We followed the same protocol for RNA isolation, after we followed protocol for DNAsing. We made a few mistakes that force us to do two samples over again.
July 17, 2013
Today we wanted to finish the remaining oysters from Big Beef creek, so we began with RNA isolation of oysters 41-50, then we went through and DNAsed those oysters. We finished entering the oyster dimensions data in Excel and we started making some graphs about the data. We learned that possibly the oysters at Big Beef creek were smaller but that's probably just regular oyster variance in size.
July 18, 2013
Today we decided to work on our PCR with just 18s as our primer and we just used Sygreen, I'm not really sure why. We first made a sheet of the wells and where they would go. We started with 1 and wrote left to right by rows, not columns, we ended at 50, and then one more as our 18s negative. Sygreen for one is 10 µl Sygreen. .8µl F primer, .8 µl R primer, 7.4 µl H2O. We took all those measurements and multiplied them by 43 because we had 20 oysters from South Hood Canal and 20 from Big Beef Creek, 1 negative, and 2 extra to be safe. We had to dilute the DNAsed RNA because it didn't need to be so concentrated and it is good for detecting GDNA.
July 22, 2013
We started today with a lab meeting, I'm not too informed about what we're doing and that became apparent to everyone there.
Then we started lab work with doing the nano drop and writing down the concentrations of all of the DNAsed RNA except for 2,4,5, and 7 because we've already reverse transcribed them.
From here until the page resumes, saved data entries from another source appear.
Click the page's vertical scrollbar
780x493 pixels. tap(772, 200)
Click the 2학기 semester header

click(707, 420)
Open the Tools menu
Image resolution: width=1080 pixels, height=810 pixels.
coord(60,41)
Then we put the appropriate amount of RNA and water into the wells. I accidentally put 12 µL of extra water into well #32. We heated the plate for 5 minutes.
We made a master mix of Reverse Transcriptase that consisted of 5µL of Buffer, 1.25 of DNTP, and .5 of Reverse transtriptase. We had 36 samples so we multiplied those numbers by 38. Then we put 6.75µL into each well with the RNA and water and now we're heating it for an hour.
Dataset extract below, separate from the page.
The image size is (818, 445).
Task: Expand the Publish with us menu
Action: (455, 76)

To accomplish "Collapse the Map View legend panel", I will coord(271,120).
After lunch we made a master mix to test our primers. We are doing a PCR and we are making an agarose gel.
July 23, 2013
This is the result from our primer testing yesterday. The myc and HSP90 worked fine, but the cyp1a1 didn't work, and neither did the gpx
| Primer testing.jpg |
We made the agarose gel and put the gpx and the cypy1a1 in the Pcr machine.
We though that cyp1a1 had some primer dimer and gpx was a little funky, but we tested it on the QPRC anyway.
We diluted our Cdna 1:10 and we did qPCR on all of the samples with HSP90
July 24, 2013
We went to Debob bay (which is a public beach), when we got there the first thing we noticed was that this beach was significantly shorter than the other two beaches we sampled from, and the biodiversity was noticeably smaller. We recorded our data instead of on data sheets in notebooks because we left the data sheets in the lab. We had a few complications at this beach that we didn't really encounter at the other two beaches. One complication was that there were not as many organisms as the other two beaches, and the other complication was that they were not that many oysters. It took us an hour to find 9. Most of the oysters on the beach were just shells, and they were pretty convincing, but not helpful. A couple of times people came up and talked to us on the beach, but they didn't really disrupt the work day. We collected samples 62-69
July 29, 13
Today I started with putting in the data from Point Whitney, I made excel sheets for the biodiversity (all the graphs and figures) and the oyster sizes. While I did this Ahmed was doing the RNA isolation for the 8 samples we collected on Wednesday. We are at the moment doing some DNAsing, and then we'll set up reverse transcription.
July 31, 13
Today we started with a qPCR, we used CYP1A1 and EF1a, first we had to dilute the cyp1a1, and then we made master mixes. We put the CDNA into the qPCR machine, and now it's running.
We then mainly worked on our ppt and got a lot of work done.